Carried out by scientists at the University of Gothenburg, the new study looked at 168,490 men and women in 27 countries including Argentina, Bangladesh, Canada, United Arab Emirates, China, Sweden and Zimbabwe.
The researchers collected data from the participants that included their sociodemographic characteristics, CVD risk factors, medication use and any lifestyle interventions they had tried. The women had an average age of 50.8 at the start of the study and the men 51.7, and all were followed for a median of 9.5 years.
The findings showed that the women had fewer risk factors for CVD, including lower blood pressure levels and healthier blood fat levels. Women were also more likely to take preventive medication and fewer women smoked.

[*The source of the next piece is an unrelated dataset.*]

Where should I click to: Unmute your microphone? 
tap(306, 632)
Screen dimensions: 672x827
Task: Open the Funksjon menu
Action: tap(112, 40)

In addition, the results showed that the rates of CVD and deaths from CVD were also lower among women than men.
The team also found that treatments such as coronary revascularisation, which is the widening of blocked or narrowed coronary arteries, were carried out less frequently on women. However, despite this, women still had a lower risk of having another CVD event than men and were less likely to die within 30 days of an event.
The researchers did find a difference between countries, however. After experiencing a heart attack or stroke, around 40% of both men and women die within 30 days in low-income countries like Bangladesh, India and Pakistan, compared to less than 10% in high-income countries like Sweden and Canada.
The researchers commented on the findings saying that many people have expressed concern that women with CVD are given less intensive treatment than men. However, the researchers say that women simply don’t seem to need the same type of treatment.
“Our interpretation is that there doesn’t seem to be discrimination against women. Rather, women have less marked changes in the coronary arteries, which means they don’t need such intensive treatment,” says co-author Professor Annika Rosengren.